Before becoming a mother, I was steadfast in my belief that I would never cosleep with my future children. Ha…Ha…Ha… When you make those “never” parenting statements, the probability increases you will have a child who tests them. We gave birth to a daughter, who was a nursery reject. Yes, that’s right she was ejected from the hospital nursery because she wouldn’t stop screaming at the top of her lungs, and the only solace was being held. Instinct took over, and I just knew my daughter needed to be held and sleep with me. You know how parenting books advise the importance of skin to skin contact for bonding. Well, Miss E certainly got a MEGA dose of snuggles because we needed to hold her almost 24/7 for the first five months of her life. She would scream bloody murder and very rarely sleep for more than a few minutes if put down to sleep. All the baby gear and sleep techniques didn’t help. We were okay with it. We had longed for a baby for four years, and to have a baby who needed to be held all the time was our dream come true. Along the way, I read the The No Cry Sleep Solution, and I was assured that our family’s sleep habits were normal and healthy for our daughter.
Fast forward four years, we had become part time cosleepers. No, I didn’t need to hold her all the time anymore, so no bad habits were formed by “spoiling” our baby by holding her all the time. Miss E still needed Mommy or Papa to lay next to her until she fell asleep, but we had started to become weary of it. It was taking her longer and longer to fall asleep and needing to rest next to her for close to an hour doing nothing was becoming dreadfully boring. We started to get irritated with our daughter, and sometimes it showed. We know when we get to a certain level of frustration, our techniques aren’t working. Cosleeping had worked for our family for a long time, but it was time for a change. We both believed at nearly four she could better understand the change.
We explained to her that she needed to learn to fall asleep by herself. She wasn’t happy about it, but I stated that I was positive that she would be able to learn how to do it. I had reminded her that she was now able to use the potty and get dressed by herself, and she could learn how to do this too. I set up a sticker chart, and showed her that each night she fell asleep by herself, she would receive a sticker. After 7 stickers, she would earn a surprise.
The first week was rough. She cried a lot. She got out of bed a lot. It was well over 20 times of getting out of bed the first night. She begged me to go to sleep with her. During the day, there were a lot of meltdowns. I supported her by remaining calm and loving. I didn’t need to resort to locking the door to get her to fall asleep on her own. Each time I escorted her back to bed, tucked her in bed, and told her I loved her. I still wanted her to know that we will still be there for her at night if she needs us even if she needs to sleep by herself. At the end of 7 days, she got a small toy.
By the second week, it was much better. She only got out of bed once or twice to find me to tuck her back in, and there was no more crying. By the fourth week, she didn’t ask me to stay and didn’t come out of bed to look for me to put her back to bed. After the fourth week, I haven’t needed to use the sticker chart.

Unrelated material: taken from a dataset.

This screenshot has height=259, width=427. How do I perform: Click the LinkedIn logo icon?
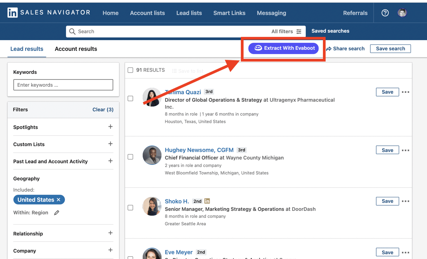[x=13, y=13]
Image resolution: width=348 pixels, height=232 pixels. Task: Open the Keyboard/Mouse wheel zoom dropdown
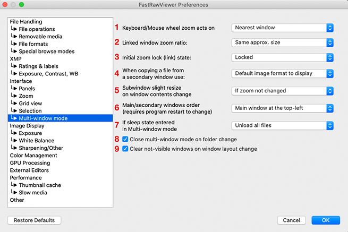coord(283,28)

Now, she successfully falls asleep on her own. I am so proud of her because she showed true bravery because she was afraid to sleep by herself, but she worked through her fear. I was worried that I would traumatize her because the first week was so rough, but my concerns were put to rest when I observed her playing bedtime with one of her stuffed animals. She tucked it into bed, stroked his head, said “I love You”, and told it she would be back in the morning. When the animal wanted Mommy to come back, she returned and showed caring to her animal helping it go back to bed.
I am not writing this to condemn parents who sleep apart from their children. Each child and family is unique with different needs, and I believe there is not one parenting strategy that works for all families. All that really matters is that children sleep and caregivers provide a safe space to sleep, and cosleeping can be made safe for newborns and young children. Just because you had child(ren) who slept all night in their cribs doesn’t mean it works for all children because some need the warmth of a parent. I also believe there are some babies who need their space to sleep soundly.
Those of you accidental cosleeping parents who long for your own bed, it won’t last forever. You can lovingly teach an older child to sleep on her own. You haven’t developed a bad habit by responding to the needs of your baby and continuing to cosleep with a toddler, preschooler, or older child. You will know when you need to change your sleeping strategies, and you will know when your child is ready to cope with it.